_TASK_
Show every line of the records below that contains the word "will", matching its case exactly.

_INPUT FOR THIS TASK_
..........

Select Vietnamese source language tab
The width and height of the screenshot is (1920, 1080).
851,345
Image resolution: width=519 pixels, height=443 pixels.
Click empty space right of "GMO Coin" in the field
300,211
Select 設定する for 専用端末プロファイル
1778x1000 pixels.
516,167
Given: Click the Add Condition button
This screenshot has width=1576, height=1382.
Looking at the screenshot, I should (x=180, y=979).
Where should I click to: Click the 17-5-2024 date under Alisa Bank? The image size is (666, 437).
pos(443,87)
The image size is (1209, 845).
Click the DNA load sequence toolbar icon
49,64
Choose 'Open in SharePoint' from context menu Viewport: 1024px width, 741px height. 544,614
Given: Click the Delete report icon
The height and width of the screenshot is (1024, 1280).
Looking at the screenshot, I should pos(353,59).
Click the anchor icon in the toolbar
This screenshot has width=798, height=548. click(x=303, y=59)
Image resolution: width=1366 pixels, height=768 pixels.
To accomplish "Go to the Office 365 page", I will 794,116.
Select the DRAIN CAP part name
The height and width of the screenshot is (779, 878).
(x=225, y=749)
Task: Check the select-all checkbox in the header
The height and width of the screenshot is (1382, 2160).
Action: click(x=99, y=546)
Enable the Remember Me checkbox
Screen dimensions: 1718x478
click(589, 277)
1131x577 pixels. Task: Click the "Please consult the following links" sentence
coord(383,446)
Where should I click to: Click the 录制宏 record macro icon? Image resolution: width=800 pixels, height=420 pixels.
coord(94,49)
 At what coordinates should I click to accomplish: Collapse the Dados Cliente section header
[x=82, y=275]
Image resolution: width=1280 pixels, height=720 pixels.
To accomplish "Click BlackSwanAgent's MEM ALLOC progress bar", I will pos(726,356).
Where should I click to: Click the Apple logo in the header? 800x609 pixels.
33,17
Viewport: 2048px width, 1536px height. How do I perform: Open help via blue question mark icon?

..........

_RESPONSE TO THE TASK_
To accomplish "Go to the Office 365 page", I will 794,116.
To accomplish "Click BlackSwanAgent's MEM ALLOC progress bar", I will pos(726,356).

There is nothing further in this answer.